As for this blog; I have decided to edit it up a bit if you haven't noticed. The old Leonardo Da Vinci sketch background is gone as is the old template and while this particular template is very sleek and simplistic which is to my liking; it does indeed feel as though I'm somewhat "imitating" David over at Eurogenes or Dienekes's blog.

While I do like the simplicity of this current theme; I will try and work on giving this blog back a bit of its own flavor/identity perhaps with a custom made banner and a logo or even a new background and paid for theme at some point. I'll see. 

You'll also notice new features like the new "followers"/ members feature (go ahead and follow... I have noticed that I do have a consistent following via page views) and the blogroll where I'm recommending a handful of genome blogs I really approve of. Granted, this doesn't mean I agree with the authors of those blogs on everything (f.e. I don't at all agree with Dienekes' belief that Anatolia is where the Indo-European languages originated) but they've done stellar work in many regards and this is me expressing some respect.

I also highly recommend Anthrogenica which is about the only anthro/genome forum I've come across not teaming with mentally unstable people, bigots and trolls; it's a very good place to discuss population genetics, anthropology and linguistics without having to come across any unsightly characters. Many of the members there are also immensely knowledgeable with a few even having studied (or are studying) things like Medical Genetics or Linguistics so you can learn quite a bit.

As for actual posting well... I've got many things cooking up. For those of you who were intrigued by the whole Dobon et al. debacle well... I'm actually still working on getting ADMIXTURE results and even more PCAs for those Sudanese samples. It'll take quite a bit of time to get all this done on my own but if you're truly still interested in those samples; stay tuned. 

On the other hand; I've also got my hands on the GEDmatch kit no. of a Sudanese Arab bloke and am working on getting the raw genotype data of a Nubian woman (both are not involved with Dobon et al.). I've found through the Sudanese Arab so far that much of his results seem to somewhat back up what we've learned via Dobon et al.'s samples and once I'll touch on both his various ADMIXTURE results and the Nubian woman's results in due time. [note]

A bit of a tease of the results to come.
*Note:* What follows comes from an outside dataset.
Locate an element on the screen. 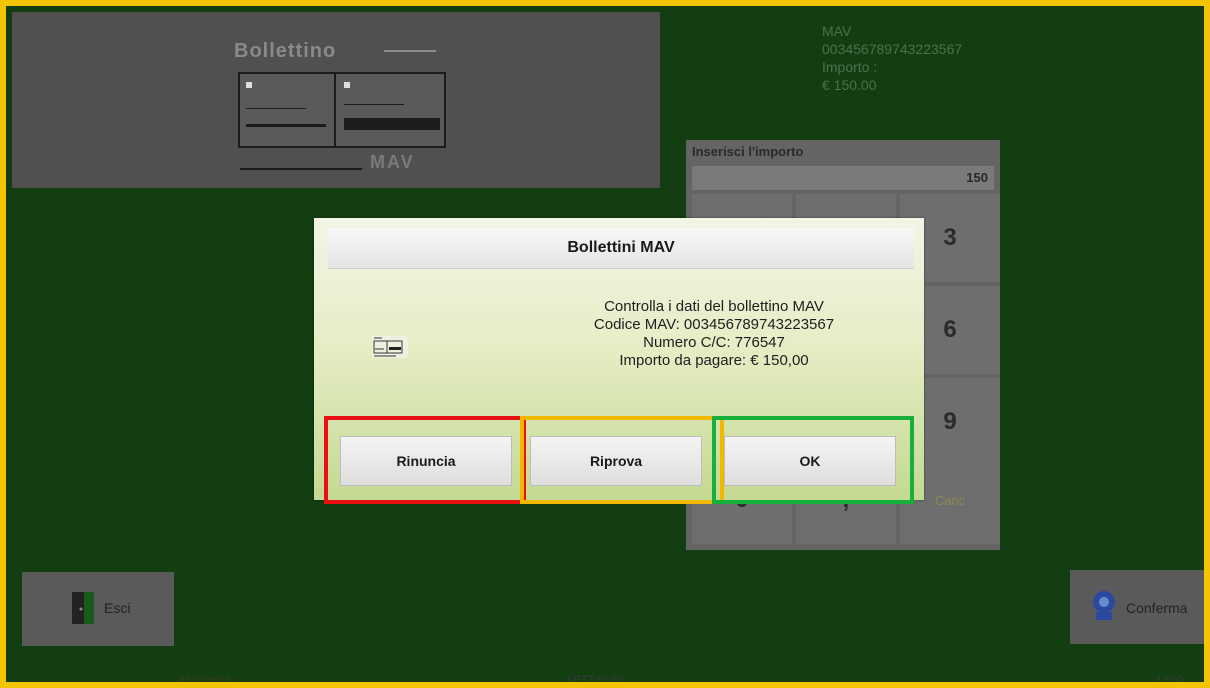 This screenshot has width=1210, height=688. bollettino-panel: Bollettino MAV is located at coordinates (336, 100).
The Tigrinya is an Eritrean friend of mine and somewhat of an old "mentor" of sorts to me, I'm Awale/ a rather typical ethnic Somali and that's of course the Sudanese Arab I'm in contact with. 
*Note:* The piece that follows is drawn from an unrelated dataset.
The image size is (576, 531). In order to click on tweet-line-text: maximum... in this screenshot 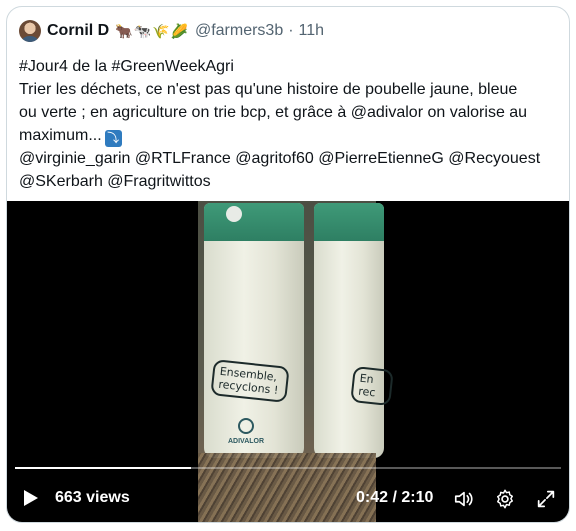, I will do `click(60, 136)`.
The above ADMXITURE results were acquired via GEDmatch (Eurogenes K36 calculator) and are in some cases a bit prone to the infamous Calculator Effect like with how we all show "East African" (in this run that's a component that peaks in Maasais) so the above results are not at all 100% accurate but I'll touch upon what these results and various others (including those of the Nubian woman) mean in due time, this is again; just a tease

As for other posts; some may have noticed that my very first ever blog post about "Race" is also gone (I haven't deleted it and it's archived elsewhere as well) and well... I'm essentially going to come out with a much more comprehensive, accurate and perhaps even more hulking post to replace it with and once that's out I'll consider still making a link to the old post available.
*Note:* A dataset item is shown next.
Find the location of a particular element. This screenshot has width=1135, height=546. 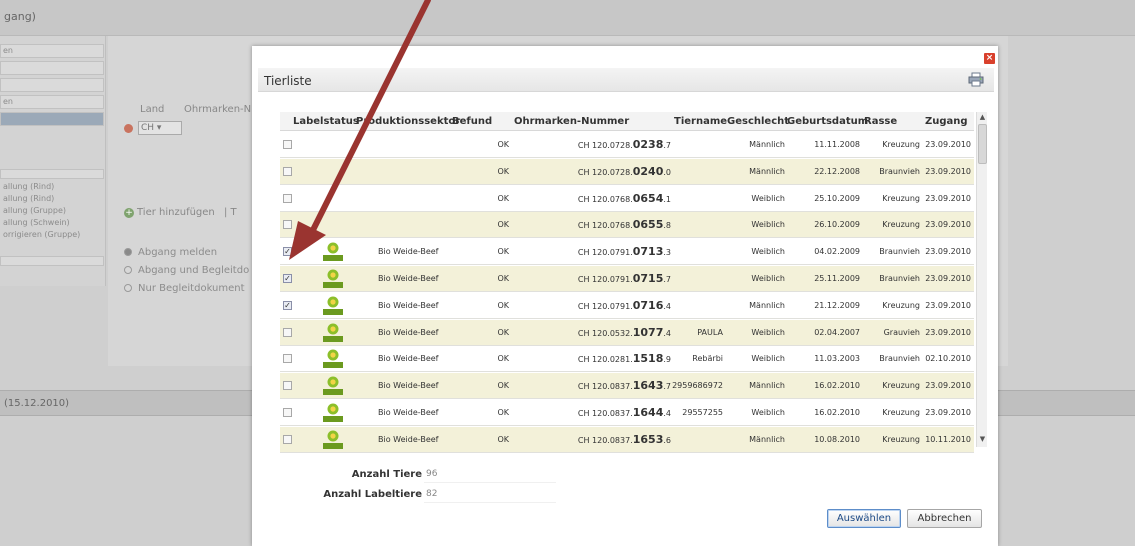

cell-ohrmarke: CH 120.0532.1077.4 is located at coordinates (476, 332).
A good Anthrogenica post I'll be sharing in my re-modelling of my first ever blog post

I'll also be coming out with various other posts with completely different subject matters from the ones that'll be on Horner & Sudanese genetics or the re-modelling of my very first blog post so stay tuned. I've been a little inactive lately and just wanted to briefly touch upon somethings to come and some of this blog's new features.


1. For those curious; the Haplogroups of the three Northeast Africans would be Y-DNA E-V32 & mtDNA N1a for me/Awale, Y-DNA E-V32 & mtDNA T for my Tigrinya compatriot and Y-DNA J1e & mtDNA L2c for the Sudanese Arab chap. Our Haplogroup results and raw genotype data were made available to us via 23andme.